Des causes multiples
Parce que le nombre de personnes âgées en perte d'autonomie devrait passer de 1,4 millions en 2024 à 4 millions en 2050, la prévention semble plus que jamais une priorité. Elle passe d'abord par le repérage des facteurs de risque.
Selon Aline Victor, nutritionniste diététicienne et fondatrice d'Avi'sé, il existe quatre déterminants à une mauvaise alimentation : l'isolement social (qui prive du plaisir et de la convivialité du repas), la précarité (les banques alimentaires enregistrent une augmentation de 20 % de leurs bénéficiaires), la santé (l'hygiène buccodentaire qui rend la mastication difficile ou la sédentarité) et enfin les effets secondaires des médicaments (qui impactent le microbiote, ou réduisent l'appétit...). Aline Victor rappelle ainsi que le dépistage est essentiel et permet de freiner l'entrée dans la fragilité. Pour cela, elle invite à développer l'« aller vers » afin de créer du lien social, en proposant l'organisation d'ateliers pédagogiques pour permettre aux personnes de sortir de chez elles, ou le développement du digital pour réduire la fracture numérique...

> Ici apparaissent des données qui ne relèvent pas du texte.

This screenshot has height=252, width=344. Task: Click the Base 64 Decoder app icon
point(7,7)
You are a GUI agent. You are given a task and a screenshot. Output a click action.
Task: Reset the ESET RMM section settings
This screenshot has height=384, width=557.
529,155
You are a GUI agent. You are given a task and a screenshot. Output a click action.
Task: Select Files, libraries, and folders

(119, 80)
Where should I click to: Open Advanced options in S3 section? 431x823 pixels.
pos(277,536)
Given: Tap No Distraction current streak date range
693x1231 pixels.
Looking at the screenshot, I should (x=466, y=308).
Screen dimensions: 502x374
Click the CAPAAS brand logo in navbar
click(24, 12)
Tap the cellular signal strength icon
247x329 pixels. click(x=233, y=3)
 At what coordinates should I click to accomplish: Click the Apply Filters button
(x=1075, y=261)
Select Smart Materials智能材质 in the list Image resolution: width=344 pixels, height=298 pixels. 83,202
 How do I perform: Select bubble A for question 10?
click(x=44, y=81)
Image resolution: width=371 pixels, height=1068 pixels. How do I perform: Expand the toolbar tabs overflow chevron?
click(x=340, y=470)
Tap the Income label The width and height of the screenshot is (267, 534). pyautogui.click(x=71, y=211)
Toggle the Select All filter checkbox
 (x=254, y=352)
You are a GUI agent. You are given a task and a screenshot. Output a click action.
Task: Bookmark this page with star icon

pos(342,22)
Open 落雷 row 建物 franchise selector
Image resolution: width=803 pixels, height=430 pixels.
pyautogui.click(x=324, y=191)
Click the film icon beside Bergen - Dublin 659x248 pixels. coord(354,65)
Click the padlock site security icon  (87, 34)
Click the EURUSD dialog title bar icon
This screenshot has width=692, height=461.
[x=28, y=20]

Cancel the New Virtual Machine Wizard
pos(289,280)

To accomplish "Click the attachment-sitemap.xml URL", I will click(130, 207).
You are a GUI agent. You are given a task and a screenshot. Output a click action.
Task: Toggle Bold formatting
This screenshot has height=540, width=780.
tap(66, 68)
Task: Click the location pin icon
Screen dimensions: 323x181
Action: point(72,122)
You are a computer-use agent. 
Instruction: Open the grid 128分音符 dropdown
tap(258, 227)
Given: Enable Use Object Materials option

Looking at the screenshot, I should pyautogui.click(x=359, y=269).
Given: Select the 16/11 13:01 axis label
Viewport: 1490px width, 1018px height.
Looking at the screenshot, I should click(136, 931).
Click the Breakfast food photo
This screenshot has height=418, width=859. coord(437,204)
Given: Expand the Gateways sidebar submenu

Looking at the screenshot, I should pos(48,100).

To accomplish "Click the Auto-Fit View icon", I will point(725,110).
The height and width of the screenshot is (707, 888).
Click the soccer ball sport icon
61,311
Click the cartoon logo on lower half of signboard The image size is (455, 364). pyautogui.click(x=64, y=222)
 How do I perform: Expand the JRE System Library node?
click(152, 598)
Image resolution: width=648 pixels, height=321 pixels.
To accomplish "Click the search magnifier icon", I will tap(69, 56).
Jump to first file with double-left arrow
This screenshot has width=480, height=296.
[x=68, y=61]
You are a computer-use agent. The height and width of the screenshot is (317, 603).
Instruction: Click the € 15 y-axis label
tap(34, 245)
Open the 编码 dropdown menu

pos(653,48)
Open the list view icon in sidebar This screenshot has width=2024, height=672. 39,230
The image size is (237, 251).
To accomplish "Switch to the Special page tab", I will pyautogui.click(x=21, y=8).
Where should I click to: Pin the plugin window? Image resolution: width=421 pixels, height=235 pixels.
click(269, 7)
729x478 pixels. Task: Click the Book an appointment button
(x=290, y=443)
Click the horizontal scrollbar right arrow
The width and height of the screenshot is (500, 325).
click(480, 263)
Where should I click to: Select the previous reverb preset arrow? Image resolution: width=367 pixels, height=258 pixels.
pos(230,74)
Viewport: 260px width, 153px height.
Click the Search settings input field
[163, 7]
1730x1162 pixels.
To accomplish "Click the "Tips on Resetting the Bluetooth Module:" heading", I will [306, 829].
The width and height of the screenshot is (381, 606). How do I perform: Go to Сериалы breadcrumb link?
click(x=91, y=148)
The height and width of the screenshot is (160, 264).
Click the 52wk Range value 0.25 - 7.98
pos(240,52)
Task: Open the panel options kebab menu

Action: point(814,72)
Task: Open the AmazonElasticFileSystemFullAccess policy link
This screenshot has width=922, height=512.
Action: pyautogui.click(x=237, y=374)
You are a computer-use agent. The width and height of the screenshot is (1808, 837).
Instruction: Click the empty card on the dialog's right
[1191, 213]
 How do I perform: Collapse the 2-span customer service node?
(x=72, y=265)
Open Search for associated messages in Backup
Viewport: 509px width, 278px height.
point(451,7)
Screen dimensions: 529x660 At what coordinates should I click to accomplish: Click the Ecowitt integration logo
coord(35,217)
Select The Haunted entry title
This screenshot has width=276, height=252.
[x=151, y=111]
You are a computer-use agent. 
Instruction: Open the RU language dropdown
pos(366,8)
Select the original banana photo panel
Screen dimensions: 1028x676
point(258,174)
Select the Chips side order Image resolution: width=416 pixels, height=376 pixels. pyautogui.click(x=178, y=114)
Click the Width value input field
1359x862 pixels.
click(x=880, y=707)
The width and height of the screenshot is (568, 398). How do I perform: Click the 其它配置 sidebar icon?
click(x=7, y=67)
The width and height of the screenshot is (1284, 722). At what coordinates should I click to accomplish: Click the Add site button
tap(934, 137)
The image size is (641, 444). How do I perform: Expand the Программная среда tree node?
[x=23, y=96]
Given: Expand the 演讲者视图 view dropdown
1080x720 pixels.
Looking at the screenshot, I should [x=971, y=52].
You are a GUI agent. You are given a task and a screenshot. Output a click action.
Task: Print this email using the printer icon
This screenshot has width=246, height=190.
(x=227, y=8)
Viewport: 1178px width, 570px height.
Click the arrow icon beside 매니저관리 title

Pour répondre aux facteurs médicaux, elle insiste sur la nécessité de développer l'activité physique en personnalisant l'offre qui permet de trouver des leviers motivationnels. Elle insiste également sur la nécessité de limiter les hospitalisations (un des premiers vecteurs de la dénutrition) en développant la télémédecine notamment. Mais l'enjeu prioritaire reste le dépistage précoce en formant et mobilisant l'ensemble des acteurs : diététicien, médecin, pharmacien, dans un triptyque opérationnel et complémentaire.